### Problem details
The expected result is the run of lines from the one containing "Task: Click the Super PI title bar icon" to the end of the listing, copied exactly.

### Source data
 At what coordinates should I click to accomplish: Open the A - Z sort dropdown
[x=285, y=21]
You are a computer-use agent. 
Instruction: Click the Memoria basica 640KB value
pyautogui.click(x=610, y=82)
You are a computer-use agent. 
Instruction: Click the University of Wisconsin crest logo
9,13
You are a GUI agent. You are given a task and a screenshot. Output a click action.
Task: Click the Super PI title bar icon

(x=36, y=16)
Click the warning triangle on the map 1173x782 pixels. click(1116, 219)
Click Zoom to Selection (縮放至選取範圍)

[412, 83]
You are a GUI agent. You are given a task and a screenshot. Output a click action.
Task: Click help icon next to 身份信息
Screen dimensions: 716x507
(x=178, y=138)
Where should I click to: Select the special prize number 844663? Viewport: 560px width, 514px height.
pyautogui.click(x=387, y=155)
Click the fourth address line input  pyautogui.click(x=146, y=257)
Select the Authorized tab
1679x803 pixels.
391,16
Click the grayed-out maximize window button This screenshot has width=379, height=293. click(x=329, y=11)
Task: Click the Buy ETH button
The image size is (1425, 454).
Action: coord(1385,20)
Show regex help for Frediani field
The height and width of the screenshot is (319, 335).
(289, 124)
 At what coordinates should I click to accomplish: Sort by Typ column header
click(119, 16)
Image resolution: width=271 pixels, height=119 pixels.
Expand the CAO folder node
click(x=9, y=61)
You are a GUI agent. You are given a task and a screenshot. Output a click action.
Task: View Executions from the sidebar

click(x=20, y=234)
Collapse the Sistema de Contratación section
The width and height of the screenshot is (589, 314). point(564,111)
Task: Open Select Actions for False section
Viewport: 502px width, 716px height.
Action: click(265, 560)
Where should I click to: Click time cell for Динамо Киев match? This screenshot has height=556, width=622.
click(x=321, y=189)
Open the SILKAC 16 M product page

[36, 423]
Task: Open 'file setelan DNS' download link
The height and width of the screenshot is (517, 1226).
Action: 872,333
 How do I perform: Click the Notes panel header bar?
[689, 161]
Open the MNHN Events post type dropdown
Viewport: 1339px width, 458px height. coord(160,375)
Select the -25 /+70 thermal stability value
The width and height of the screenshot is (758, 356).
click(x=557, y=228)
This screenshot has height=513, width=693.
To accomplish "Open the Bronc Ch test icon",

### Solution
Task: Click the Super PI title bar icon

(x=36, y=16)
Click the warning triangle on the map 1173x782 pixels. click(1116, 219)
Click Zoom to Selection (縮放至選取範圍)

[412, 83]
You are a GUI agent. You are given a task and a screenshot. Output a click action.
Task: Click help icon next to 身份信息
Screen dimensions: 716x507
(x=178, y=138)
Where should I click to: Select the special prize number 844663? Viewport: 560px width, 514px height.
pyautogui.click(x=387, y=155)
Click the fourth address line input  pyautogui.click(x=146, y=257)
Select the Authorized tab
1679x803 pixels.
391,16
Click the grayed-out maximize window button This screenshot has width=379, height=293. click(x=329, y=11)
Task: Click the Buy ETH button
The image size is (1425, 454).
Action: coord(1385,20)
Show regex help for Frediani field
The height and width of the screenshot is (319, 335).
(289, 124)
 At what coordinates should I click to accomplish: Sort by Typ column header
click(119, 16)
Image resolution: width=271 pixels, height=119 pixels.
Expand the CAO folder node
click(x=9, y=61)
You are a GUI agent. You are given a task and a screenshot. Output a click action.
Task: View Executions from the sidebar

click(x=20, y=234)
Collapse the Sistema de Contratación section
The width and height of the screenshot is (589, 314). point(564,111)
Task: Open Select Actions for False section
Viewport: 502px width, 716px height.
Action: click(265, 560)
Where should I click to: Click time cell for Динамо Киев match? This screenshot has height=556, width=622.
click(x=321, y=189)
Open the SILKAC 16 M product page

[36, 423]
Task: Open 'file setelan DNS' download link
The height and width of the screenshot is (517, 1226).
Action: 872,333
 How do I perform: Click the Notes panel header bar?
[689, 161]
Open the MNHN Events post type dropdown
Viewport: 1339px width, 458px height. coord(160,375)
Select the -25 /+70 thermal stability value
The width and height of the screenshot is (758, 356).
click(x=557, y=228)
This screenshot has height=513, width=693.
To accomplish "Open the Bronc Ch test icon",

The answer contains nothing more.